I’ve been around long enough to remember when the tape format wars were among the more interesting skirmishes in the storage industry. Remember LTO vs. DLT, DAT vs. AIT, 8mm vs. QIC, Stones vs. Beatles?
Today, the LTO tape format commands 87.2% of the tape cartridge market (excluding mainframe-oriented formats), according to tape media market research from the Santa Clara Consulting Group (SCCG). In the fourth quarter of 2010, revenue from LTO tape cartridges was about $182 million, vs. $209 million for the total tape cartridge market.
The surge in shipments of LTO cartridges is due in large part to the popularity of the newest generation of the format – LTO-5. Shipments of LTO-5 cartridges doubled in Q4 vs. Q3 (as was the case in Q3 vs. Q2), accounting for 10% of total cartridge sales and 25% of total revenue.

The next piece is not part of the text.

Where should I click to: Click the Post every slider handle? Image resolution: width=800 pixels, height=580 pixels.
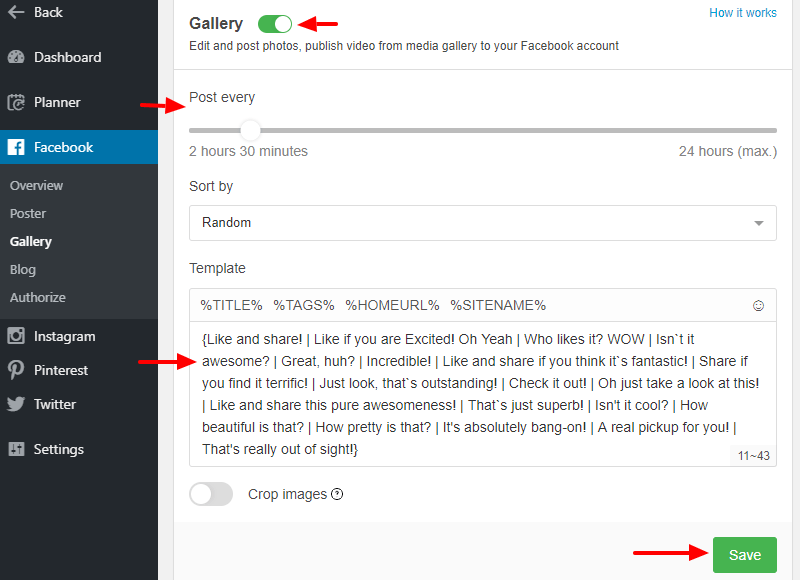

Even shipments of LTO-4 tape cartridges were up in the fourth quarter, representing 48% of total unit shipments and 24% of revenues.
At its current rate of market share gains, LTO will command more than 90% of the tape cartridge market by the end of this year.

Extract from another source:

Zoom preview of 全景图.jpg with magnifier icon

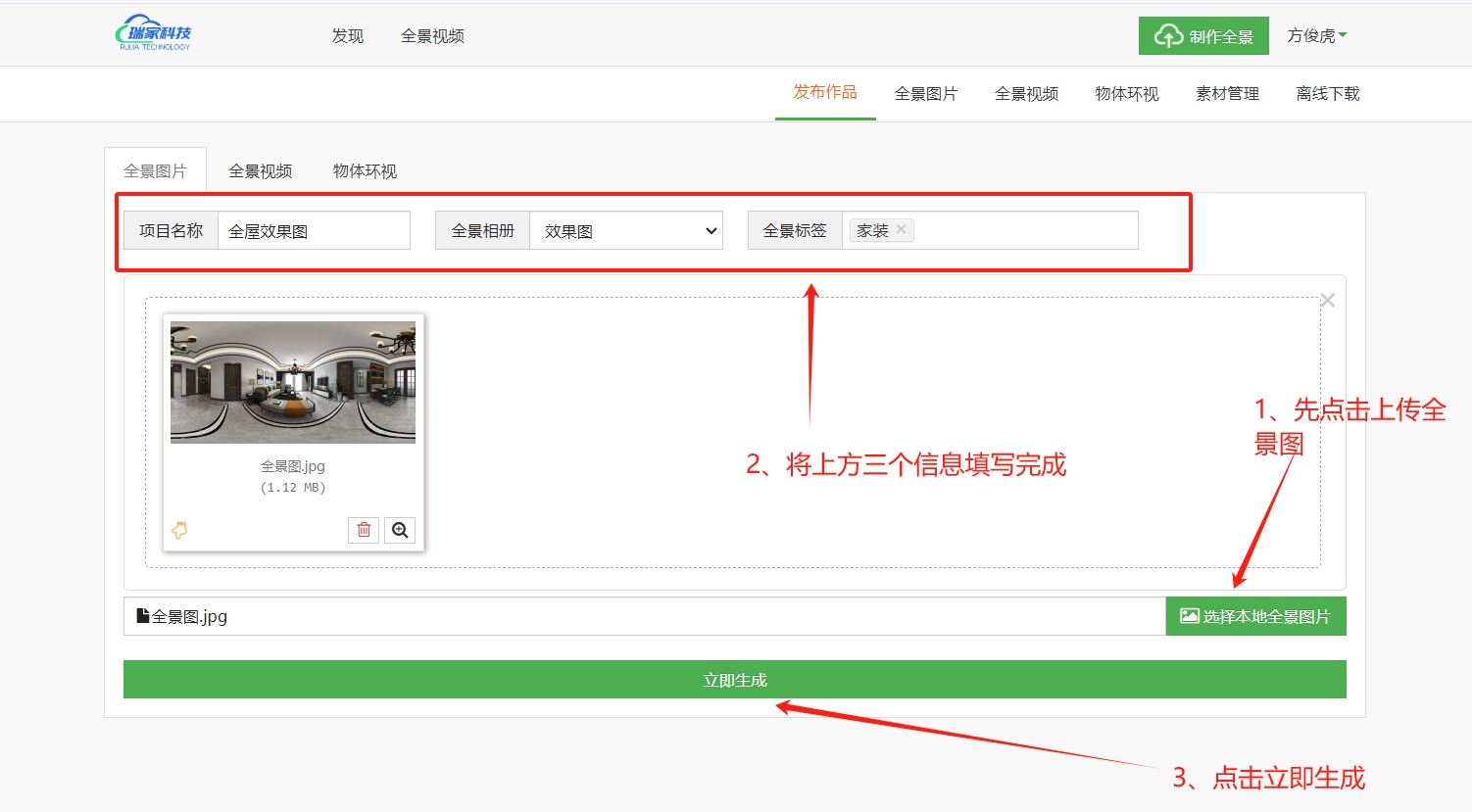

HP led the LTO media market with a 34% market share, followed by Fujifilm and IBM, according to SCCG.
Near the end of last year, the LTO Program
vendors (HP, IBM and Quantum) claimed that more than 3.3 million LTO tape drives, and more than 150 million LTO cartridges, have been shipped since the format was introduced.
Shipments of all other tape formats – including DDS/DAT, DLT, AIT, QIC and 8mm -- continued their ongoing declines. However, revenue from QIC cartridges – the oldest of the mid-range tape formats – still exceeded $1.8 million in the fourth quarter of last year.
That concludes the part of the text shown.